Find miRNA Target Reporters by clicking one of the groups below:
- Validate miRNA Targets – Use as a positive control in miRNA target validation studies.
- Measure miRNA Levels – Use as a biosensor to measure relative levels of endogenous miRNA in your cell line.
- Pre-screen Cell Lines – Use to determine which cell lines will be most appropriate for experiments involving the specific miRNA mimics or inhibitors you wish to study.
Note: All LightSwitch constructs MUST be used with the LightSwitch Luciferase Assay Reagents to obtain optimal results with our novel RenSP luciferase. We also recommend that you include appropriate positive & negative control vectors when you perform your assays.
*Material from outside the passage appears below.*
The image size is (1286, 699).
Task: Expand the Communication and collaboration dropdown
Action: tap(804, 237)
The LightSwitch Synthetic miRNA Target Reporter Collection includes over 900 constructs that contain optimized synthetic targets consisting of sequence repeats that are fully complementary to a variety of human and human viral miRNAs. The sequences are based on miRBase 16 annotations, and have been cloned into the pLightSwitch_3UTR reporter vector, which utilizes a constitutive promoter to drive expression of the novel, engineered RenSP luciferase gene. As the optimized target sequence has been cloned downstream of RenSP, the vector produces a hybrid RenSP luciferase-3´UTR transcript that is assayed using the LightSwitch Luciferase Assay Kit.
In addition to the LightSwitch Synthetic miRNA Target Reporter Collection, we offer over 12,000 endogenous human 3´UTR constructs as the LightSwitch 3´UTR Reporter GoClone Collection, which have also been cloned into the pLightSwitch_3UTR vector.
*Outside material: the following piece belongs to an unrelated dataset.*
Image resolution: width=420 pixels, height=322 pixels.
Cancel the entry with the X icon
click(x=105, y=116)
Both the LightSwitch Synthetic miRNA Target Reporter constructs and the LightSwitch 3´UTR Reporter constructs were designed to be co-transfected with our collections of LightSwitch miRNA Mimics and Inhibitors to study the effects of over-expression of a miRNA of interest, or to knock down the expression of endogenous human miRNAs in living cells.
Increased response of synthetic miRNA Target Reporters
Figure 1: Synthetic miRNA Target Reporters respond more strongly than endogenous 3´UTR target sequences.
The response of a synthetic element to the appropriate miRNA was measured in HT1080 or HeLa cells for a number of popular miRNAs. Briefly, 100 ng of an individual reporter construct was co-transfected in triplicate with either a microRNA mimic or a non-targeting miRNA control at a final concentration ranging from 20 nm - 50 nM. The average luminescence was calculated for mimic replicates and was then divided by the average for non-targeting control replicates. For a particular cell-line, a strongly-repressed human 3´UTR target is displayed alongside the repression observed for the synthetic target as the log2 ratio of mimic to non-targeting control signal.
Use of miRNA Target Reporters to determine miRNA levels in HeLa cells
Figure 2: Synthetic miRNA Target Reporters as biosensors for endogenous miRNAs.
The level of endogenous miRNA in the cell (x-axis) is inversely correlated with knockdown of the synthetic target reporter fusion in the presence of a miRNA mimic. Low knockdown suggests that the cell line expresses high levels of a miRNA, indicating that a miRNA inhibitor may be more effective in that cell line. Here, we compared the level of knockdown observed in HeLa cells for 9 synthetic miRNA target reporters previously tested for microRNA abundance in HeLa as detected by oligonucleotide microarrays (Barad et al. (2004) Genome Research 14:2486-2494). The Pearson’s correlation coefficient for these data was R=0.66.